Para os organismos D. magna e T. platyurus (Quadro 1), a resposta tóxica também diminuiu, verificando-se toxicidade apenas nos solos em que não foi aplicado qualquer um dos tratamentos. Para D. magna os valores de EC50 (concentração do extrato de solo que promove efeito tóxico em 50% dos organismos expostos; %, v/v) foram de 1,37 (T1) e 17,71% (T4). Para T. platyurus os valores de EC50 foram de 2,83 (T1) e 9,94% (T4) (Quadro 1).
Quadro 1 Resultados dos ensaios de mortalidade com D. magna e T. platyurus
Ensaio de mortalidade T. platyurus (EC 50 ; %) | |||
---|---|---|---|
T1 | T4 | ||
C | 2,83 [2,53; 3,15] | 9,94 [8,81; 11,0] | |
GCB | nt | nt | |
GCB+LBC | nt | nt | |
CB+LB | nt | nt | |
Ensaio de mortalidade D. magna (EC50; %) | |||
T1 | T4 | ||
C | 1,37 [0,77; 1,90] | 17,71 [14,85; 21,33] | |
GCB | nt | nt | |
GCB+LBC | nt | nt | |
CB+LB | nt | nt |
*EC50 (concentração do extrato de solo que promove efeito tóxico em 50% dos organismos expostos; %, v/v).

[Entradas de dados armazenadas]
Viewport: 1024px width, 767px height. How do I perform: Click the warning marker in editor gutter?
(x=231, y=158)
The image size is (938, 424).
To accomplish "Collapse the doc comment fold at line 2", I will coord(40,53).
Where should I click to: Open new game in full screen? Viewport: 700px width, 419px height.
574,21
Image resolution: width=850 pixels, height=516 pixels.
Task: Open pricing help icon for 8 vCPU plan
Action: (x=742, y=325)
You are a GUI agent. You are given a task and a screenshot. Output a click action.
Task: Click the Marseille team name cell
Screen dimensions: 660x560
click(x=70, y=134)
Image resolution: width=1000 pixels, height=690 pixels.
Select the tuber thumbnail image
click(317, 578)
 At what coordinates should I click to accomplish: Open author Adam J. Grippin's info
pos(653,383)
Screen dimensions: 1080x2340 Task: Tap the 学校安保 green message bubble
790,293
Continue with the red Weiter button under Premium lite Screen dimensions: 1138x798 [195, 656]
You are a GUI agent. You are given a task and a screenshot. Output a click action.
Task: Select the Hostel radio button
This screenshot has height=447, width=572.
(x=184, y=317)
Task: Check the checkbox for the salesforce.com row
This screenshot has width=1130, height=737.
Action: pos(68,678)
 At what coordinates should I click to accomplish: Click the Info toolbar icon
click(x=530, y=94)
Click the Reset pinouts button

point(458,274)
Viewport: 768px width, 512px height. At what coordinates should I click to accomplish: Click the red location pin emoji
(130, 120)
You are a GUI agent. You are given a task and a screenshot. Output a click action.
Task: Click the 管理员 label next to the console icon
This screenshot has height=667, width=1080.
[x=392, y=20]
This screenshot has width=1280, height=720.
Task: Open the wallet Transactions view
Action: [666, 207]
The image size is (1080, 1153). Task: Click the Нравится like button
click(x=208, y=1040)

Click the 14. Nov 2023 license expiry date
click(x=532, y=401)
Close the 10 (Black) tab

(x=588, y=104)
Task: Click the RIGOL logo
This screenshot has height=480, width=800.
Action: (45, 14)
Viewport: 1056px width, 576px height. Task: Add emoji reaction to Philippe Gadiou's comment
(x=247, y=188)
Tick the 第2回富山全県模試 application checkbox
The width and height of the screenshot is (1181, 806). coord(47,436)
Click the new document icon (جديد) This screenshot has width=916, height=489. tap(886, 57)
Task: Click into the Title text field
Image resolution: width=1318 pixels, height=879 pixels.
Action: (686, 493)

[Tarefas a realizar]:
A – Liste todos os valores de EC50 que o primeiro parágrafo do trecho sobre toxicidade dos solos apresenta, indicando o organismo e o ensaio de cada um.
B – Substitua "organismos expostos" por "indivíduos expostos" no trecho sobre toxicidade dos solos e reescreva a parte que começa nas palavras "Para os organismos" e termina após "(T4) (Quadro 1).".
Responda usando somente o trecho fornecido.

[Respostas dos exercícios]:
A –
D. magna: 1,37 (T1) e 17,71% (T4).
T. platyurus: 2,83 (T1) e 9,94% (T4).

B –
Para os organismos D. magna e T. platyurus (Quadro 1), a resposta tóxica também diminuiu, verificando-se toxicidade apenas nos solos em que não foi aplicado qualquer um dos tratamentos. Para D. magna os valores de EC50 (concentração do extrato de solo que promove efeito tóxico em 50% dos indivíduos expostos; %, v/v) foram de 1,37 (T1) e 17,71% (T4). Para T. platyurus os valores de EC50 foram de 2,83 (T1) e 9,94% (T4) (Quadro 1).